### ACTIVITY
Exactly and in full, give the records again.

Data records:
○ ○ ○ ○ ○ ○ ○

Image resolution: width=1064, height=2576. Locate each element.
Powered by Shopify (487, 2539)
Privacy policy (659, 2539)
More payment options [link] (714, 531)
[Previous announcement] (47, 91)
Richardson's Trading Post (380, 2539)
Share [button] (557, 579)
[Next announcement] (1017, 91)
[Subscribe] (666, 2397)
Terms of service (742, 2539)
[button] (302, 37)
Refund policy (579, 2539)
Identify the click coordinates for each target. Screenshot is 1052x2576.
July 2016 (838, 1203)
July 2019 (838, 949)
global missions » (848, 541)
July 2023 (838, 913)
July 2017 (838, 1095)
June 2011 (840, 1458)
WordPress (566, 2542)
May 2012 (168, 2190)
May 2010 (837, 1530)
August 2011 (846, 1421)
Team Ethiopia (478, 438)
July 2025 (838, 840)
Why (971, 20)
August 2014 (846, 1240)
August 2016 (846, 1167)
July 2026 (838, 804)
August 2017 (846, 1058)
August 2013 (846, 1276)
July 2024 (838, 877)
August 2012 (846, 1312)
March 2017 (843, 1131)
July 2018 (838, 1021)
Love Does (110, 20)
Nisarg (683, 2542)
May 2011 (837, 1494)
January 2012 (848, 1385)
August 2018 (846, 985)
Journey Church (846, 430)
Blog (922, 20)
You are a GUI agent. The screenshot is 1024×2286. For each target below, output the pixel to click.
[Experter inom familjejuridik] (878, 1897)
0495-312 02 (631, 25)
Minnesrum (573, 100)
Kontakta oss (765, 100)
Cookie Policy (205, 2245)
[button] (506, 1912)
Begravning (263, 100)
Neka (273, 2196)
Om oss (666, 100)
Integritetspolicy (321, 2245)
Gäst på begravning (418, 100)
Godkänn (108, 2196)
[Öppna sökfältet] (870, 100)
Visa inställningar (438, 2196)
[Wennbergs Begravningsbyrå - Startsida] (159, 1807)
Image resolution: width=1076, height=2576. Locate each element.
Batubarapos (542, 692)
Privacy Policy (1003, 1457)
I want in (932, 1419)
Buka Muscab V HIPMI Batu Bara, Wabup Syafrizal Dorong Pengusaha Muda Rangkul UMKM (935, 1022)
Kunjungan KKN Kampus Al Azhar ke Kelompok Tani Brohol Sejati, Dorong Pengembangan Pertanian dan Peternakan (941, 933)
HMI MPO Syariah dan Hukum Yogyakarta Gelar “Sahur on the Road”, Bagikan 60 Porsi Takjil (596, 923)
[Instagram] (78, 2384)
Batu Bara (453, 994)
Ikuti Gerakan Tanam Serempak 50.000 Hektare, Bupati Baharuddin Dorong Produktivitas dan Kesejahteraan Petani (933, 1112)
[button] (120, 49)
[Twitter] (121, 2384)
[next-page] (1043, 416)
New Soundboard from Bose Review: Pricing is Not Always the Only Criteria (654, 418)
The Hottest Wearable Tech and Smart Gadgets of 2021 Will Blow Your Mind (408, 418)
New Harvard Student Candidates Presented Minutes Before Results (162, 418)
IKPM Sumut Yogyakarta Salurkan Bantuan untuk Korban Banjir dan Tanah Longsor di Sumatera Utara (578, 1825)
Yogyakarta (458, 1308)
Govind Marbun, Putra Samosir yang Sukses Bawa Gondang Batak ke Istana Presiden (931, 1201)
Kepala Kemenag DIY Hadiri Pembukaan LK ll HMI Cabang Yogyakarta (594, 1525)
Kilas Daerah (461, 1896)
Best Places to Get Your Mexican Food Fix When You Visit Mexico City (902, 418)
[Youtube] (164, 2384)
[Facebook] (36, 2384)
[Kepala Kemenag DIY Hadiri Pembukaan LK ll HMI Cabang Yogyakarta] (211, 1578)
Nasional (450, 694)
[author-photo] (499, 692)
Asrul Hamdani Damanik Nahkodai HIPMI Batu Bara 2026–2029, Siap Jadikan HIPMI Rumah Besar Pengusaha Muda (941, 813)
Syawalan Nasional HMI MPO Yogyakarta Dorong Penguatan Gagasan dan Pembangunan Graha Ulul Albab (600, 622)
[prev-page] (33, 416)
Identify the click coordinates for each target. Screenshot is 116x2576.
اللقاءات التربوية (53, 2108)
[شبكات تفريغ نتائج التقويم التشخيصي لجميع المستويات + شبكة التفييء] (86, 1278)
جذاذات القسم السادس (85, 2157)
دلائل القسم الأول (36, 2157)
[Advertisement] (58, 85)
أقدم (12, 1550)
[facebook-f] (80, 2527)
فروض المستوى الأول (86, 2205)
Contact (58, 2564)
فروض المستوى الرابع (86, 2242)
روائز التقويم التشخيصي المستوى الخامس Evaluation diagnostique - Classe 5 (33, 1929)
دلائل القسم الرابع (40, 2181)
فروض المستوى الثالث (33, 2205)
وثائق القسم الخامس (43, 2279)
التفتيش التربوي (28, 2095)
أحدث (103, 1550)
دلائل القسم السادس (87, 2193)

○ ○ ○ ○ ○ ○ ○

### RESULT
Image resolution: width=1064, height=2576. Locate each element.
Powered by Shopify (487, 2539)
Privacy policy (659, 2539)
More payment options [link] (714, 531)
[Previous announcement] (47, 91)
Richardson's Trading Post (380, 2539)
Share [button] (557, 579)
[Next announcement] (1017, 91)
[Subscribe] (666, 2397)
Terms of service (742, 2539)
[button] (302, 37)
Refund policy (579, 2539)
Identify the click coordinates for each target. Screenshot is 1052x2576.
July 2016 (838, 1203)
July 2019 (838, 949)
global missions » (848, 541)
July 2023 (838, 913)
July 2017 (838, 1095)
June 2011 (840, 1458)
WordPress (566, 2542)
May 2012 (168, 2190)
May 2010 (837, 1530)
August 2011 (846, 1421)
Team Ethiopia (478, 438)
July 2025 (838, 840)
Why (971, 20)
August 2014 (846, 1240)
August 2016 (846, 1167)
July 2026 (838, 804)
August 2017 (846, 1058)
August 2013 (846, 1276)
July 2024 (838, 877)
August 2012 (846, 1312)
March 2017 (843, 1131)
July 2018 (838, 1021)
Love Does (110, 20)
Nisarg (683, 2542)
May 2011 (837, 1494)
January 2012 (848, 1385)
August 2018 (846, 985)
Journey Church (846, 430)
Blog (922, 20)
You are a GUI agent. The screenshot is 1024×2286. For each target below, output the pixel to click.
[Experter inom familjejuridik] (878, 1897)
0495-312 02 (631, 25)
Minnesrum (573, 100)
Kontakta oss (765, 100)
Cookie Policy (205, 2245)
[button] (506, 1912)
Begravning (263, 100)
Neka (273, 2196)
Om oss (666, 100)
Integritetspolicy (321, 2245)
Gäst på begravning (418, 100)
Godkänn (108, 2196)
[Öppna sökfältet] (870, 100)
Visa inställningar (438, 2196)
[Wennbergs Begravningsbyrå - Startsida] (159, 1807)
Image resolution: width=1076, height=2576. Locate each element.
Batubarapos (542, 692)
Privacy Policy (1003, 1457)
I want in (932, 1419)
Buka Muscab V HIPMI Batu Bara, Wabup Syafrizal Dorong Pengusaha Muda Rangkul UMKM (935, 1022)
Kunjungan KKN Kampus Al Azhar ke Kelompok Tani Brohol Sejati, Dorong Pengembangan Pertanian dan Peternakan (941, 933)
HMI MPO Syariah dan Hukum Yogyakarta Gelar “Sahur on the Road”, Bagikan 60 Porsi Takjil (596, 923)
[Instagram] (78, 2384)
Batu Bara (453, 994)
Ikuti Gerakan Tanam Serempak 50.000 Hektare, Bupati Baharuddin Dorong Produktivitas dan Kesejahteraan Petani (933, 1112)
[button] (120, 49)
[Twitter] (121, 2384)
[next-page] (1043, 416)
New Soundboard from Bose Review: Pricing is Not Always the Only Criteria (654, 418)
The Hottest Wearable Tech and Smart Gadgets of 2021 Will Blow Your Mind (408, 418)
New Harvard Student Candidates Presented Minutes Before Results (162, 418)
IKPM Sumut Yogyakarta Salurkan Bantuan untuk Korban Banjir dan Tanah Longsor di Sumatera Utara (578, 1825)
Yogyakarta (458, 1308)
Govind Marbun, Putra Samosir yang Sukses Bawa Gondang Batak ke Istana Presiden (931, 1201)
Kepala Kemenag DIY Hadiri Pembukaan LK ll HMI Cabang Yogyakarta (594, 1525)
Kilas Daerah (461, 1896)
Best Places to Get Your Mexican Food Fix When You Visit Mexico City (902, 418)
[Youtube] (164, 2384)
[Facebook] (36, 2384)
[Kepala Kemenag DIY Hadiri Pembukaan LK ll HMI Cabang Yogyakarta] (211, 1578)
Nasional (450, 694)
[author-photo] (499, 692)
Asrul Hamdani Damanik Nahkodai HIPMI Batu Bara 2026–2029, Siap Jadikan HIPMI Rumah Besar Pengusaha Muda (941, 813)
Syawalan Nasional HMI MPO Yogyakarta Dorong Penguatan Gagasan dan Pembangunan Graha Ulul Albab (600, 622)
[prev-page] (33, 416)
Identify the click coordinates for each target. Screenshot is 116x2576.
اللقاءات التربوية (53, 2108)
[شبكات تفريغ نتائج التقويم التشخيصي لجميع المستويات + شبكة التفييء] (86, 1278)
جذاذات القسم السادس (85, 2157)
دلائل القسم الأول (36, 2157)
[Advertisement] (58, 85)
أقدم (12, 1550)
[facebook-f] (80, 2527)
فروض المستوى الأول (86, 2205)
Contact (58, 2564)
فروض المستوى الرابع (86, 2242)
روائز التقويم التشخيصي المستوى الخامس Evaluation diagnostique - Classe 5 (33, 1929)
دلائل القسم الرابع (40, 2181)
فروض المستوى الثالث (33, 2205)
وثائق القسم الخامس (43, 2279)
التفتيش التربوي (28, 2095)
أحدث (103, 1550)
دلائل القسم السادس (87, 2193)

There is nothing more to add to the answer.